1. Grant of Series M Preferred Stock. Subject to and upon the terms, conditions and restrictions set forth in this Agreement and in the Certificate of Designations, Preferences and Rights of Series M Preferred Stock of Penton Media, Inc., as filed with the Secretary of State for the State of Delaware on      (the “Certificate of Designations”) governing the terms of the Company’s Series M Preferred Stock, par value $.01 per share (the “Series M Preferred Stock”), the Company hereby grants to Grantee as of the Date of Grant      shares of Series M Preferred Stock (the “Shares”).

2. Transferability. Grantee may not transfer or assign the Shares other than by will or by the laws of descent and distribution.

3. Representations and Warranties of Grantee. (a) Grantee is receiving the securities solely for Grantee’s account for investment and not with a view to, or for resale in connection with, the distribution thereof.

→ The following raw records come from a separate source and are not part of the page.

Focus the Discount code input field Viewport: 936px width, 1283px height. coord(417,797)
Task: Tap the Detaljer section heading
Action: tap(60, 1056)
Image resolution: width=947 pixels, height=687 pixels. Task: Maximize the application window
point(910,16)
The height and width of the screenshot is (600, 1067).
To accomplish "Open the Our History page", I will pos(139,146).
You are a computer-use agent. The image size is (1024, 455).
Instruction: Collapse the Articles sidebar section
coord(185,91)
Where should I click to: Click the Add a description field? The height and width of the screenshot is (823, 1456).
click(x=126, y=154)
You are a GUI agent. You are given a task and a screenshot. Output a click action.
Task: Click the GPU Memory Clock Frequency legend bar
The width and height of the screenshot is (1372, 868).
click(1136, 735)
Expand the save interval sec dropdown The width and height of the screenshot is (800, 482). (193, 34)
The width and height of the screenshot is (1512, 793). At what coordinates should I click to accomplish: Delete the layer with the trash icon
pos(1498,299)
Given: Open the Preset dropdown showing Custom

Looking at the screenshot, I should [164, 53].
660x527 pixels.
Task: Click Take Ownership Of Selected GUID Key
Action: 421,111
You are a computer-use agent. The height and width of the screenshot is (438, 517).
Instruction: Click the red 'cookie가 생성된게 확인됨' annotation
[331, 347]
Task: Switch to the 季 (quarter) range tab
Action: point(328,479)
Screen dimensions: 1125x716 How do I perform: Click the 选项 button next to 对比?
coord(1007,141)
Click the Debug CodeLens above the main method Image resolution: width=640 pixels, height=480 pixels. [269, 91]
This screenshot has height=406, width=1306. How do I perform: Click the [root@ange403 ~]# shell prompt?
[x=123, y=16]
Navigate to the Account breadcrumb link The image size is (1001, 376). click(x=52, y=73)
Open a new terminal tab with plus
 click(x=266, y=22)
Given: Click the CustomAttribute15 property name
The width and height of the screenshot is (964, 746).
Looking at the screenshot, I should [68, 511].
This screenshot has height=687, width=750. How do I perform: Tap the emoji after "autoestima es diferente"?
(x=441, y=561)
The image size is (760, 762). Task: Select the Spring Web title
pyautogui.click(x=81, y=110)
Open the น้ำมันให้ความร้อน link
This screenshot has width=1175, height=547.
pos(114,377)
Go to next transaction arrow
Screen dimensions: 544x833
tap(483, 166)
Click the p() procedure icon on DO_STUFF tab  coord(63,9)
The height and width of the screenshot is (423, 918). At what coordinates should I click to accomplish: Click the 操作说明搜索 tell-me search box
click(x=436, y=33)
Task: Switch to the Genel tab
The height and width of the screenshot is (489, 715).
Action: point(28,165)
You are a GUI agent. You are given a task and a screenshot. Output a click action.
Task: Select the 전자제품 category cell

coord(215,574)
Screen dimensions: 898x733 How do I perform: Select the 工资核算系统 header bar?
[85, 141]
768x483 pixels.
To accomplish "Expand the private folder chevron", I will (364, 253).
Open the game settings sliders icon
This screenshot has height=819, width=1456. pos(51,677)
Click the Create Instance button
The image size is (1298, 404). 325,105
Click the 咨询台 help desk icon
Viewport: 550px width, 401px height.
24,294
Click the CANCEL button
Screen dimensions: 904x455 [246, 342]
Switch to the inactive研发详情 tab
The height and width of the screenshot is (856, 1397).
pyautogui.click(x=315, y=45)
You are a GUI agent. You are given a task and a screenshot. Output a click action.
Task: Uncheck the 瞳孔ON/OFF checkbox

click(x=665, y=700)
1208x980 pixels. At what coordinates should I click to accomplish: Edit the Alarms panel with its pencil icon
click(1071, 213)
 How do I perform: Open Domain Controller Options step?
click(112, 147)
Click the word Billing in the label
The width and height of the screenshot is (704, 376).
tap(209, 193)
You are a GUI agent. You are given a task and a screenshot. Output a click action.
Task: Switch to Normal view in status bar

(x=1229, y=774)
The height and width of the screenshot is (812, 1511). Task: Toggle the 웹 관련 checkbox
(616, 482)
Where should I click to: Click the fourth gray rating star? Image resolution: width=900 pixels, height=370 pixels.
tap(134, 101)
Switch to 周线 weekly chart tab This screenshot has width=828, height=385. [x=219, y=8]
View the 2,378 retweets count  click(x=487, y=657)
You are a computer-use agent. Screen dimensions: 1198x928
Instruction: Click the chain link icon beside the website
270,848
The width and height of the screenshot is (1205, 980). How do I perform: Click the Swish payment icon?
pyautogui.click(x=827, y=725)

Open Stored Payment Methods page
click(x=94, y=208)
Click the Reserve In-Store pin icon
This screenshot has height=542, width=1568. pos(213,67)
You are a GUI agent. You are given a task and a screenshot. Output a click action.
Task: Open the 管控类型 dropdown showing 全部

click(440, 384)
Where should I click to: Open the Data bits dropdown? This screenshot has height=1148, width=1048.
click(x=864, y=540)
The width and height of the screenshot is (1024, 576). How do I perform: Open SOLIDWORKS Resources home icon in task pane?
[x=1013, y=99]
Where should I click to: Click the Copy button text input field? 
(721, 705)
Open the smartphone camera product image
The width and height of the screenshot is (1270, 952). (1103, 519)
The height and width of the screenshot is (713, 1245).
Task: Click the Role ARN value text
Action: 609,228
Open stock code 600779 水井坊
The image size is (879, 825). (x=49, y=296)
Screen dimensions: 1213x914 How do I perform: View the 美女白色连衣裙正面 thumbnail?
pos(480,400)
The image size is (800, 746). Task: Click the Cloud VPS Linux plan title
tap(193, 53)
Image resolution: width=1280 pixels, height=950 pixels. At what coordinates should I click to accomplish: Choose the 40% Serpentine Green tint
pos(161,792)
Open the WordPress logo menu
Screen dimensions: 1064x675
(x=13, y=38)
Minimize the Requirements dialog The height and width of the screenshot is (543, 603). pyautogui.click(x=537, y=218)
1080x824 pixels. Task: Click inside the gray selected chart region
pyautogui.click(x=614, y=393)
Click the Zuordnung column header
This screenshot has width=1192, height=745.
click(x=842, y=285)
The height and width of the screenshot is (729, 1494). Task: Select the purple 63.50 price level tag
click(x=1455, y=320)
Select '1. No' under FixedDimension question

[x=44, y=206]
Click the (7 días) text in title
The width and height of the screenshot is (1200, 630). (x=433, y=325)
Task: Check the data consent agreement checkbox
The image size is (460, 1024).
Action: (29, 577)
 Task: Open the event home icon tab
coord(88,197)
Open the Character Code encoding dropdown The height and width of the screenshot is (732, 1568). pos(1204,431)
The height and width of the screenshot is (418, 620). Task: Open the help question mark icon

(b) Grantee understands that: (i) the acceptance of the Shares is a speculative investment which involves a high degree of risk of loss of the value the Shares; (ii) there are substantial restrictions on the transferability of the Shares under the terms of this Agreement and the applicable provisions of the Securities Act of 1933 (the “Securities Act”) and the rules and regulations of the Securities and Exchange Commission (the “SEC”) promulgated thereunder and under applicable state securities or “blue sky” laws; (iii) the offer and sale of the Shares have not been registered under the Securities Act; (iv) there exists no right to require registration of the Shares; (v) there is no public market for the Shares; (vi) the Shares must be held indefinitely and Grantee must continue to bear the economic risk of investment in the Shares; (vii) restrictive legends described in Section 4 shall be placed on the certificates representing the Shares; (viii) a notation shall be made in the appropriate records of the Company indicating that the Shares are subject to restrictions on transfer; and (ix) Grantee has been given access to such information regarding the Company and its subsidiaries as it requested and has had the opportunity to obtain additional information as desired and to ask questions and has received answers regarding such information in order to evaluate the merits and risks inherent in holding the Series M Preferred Stock.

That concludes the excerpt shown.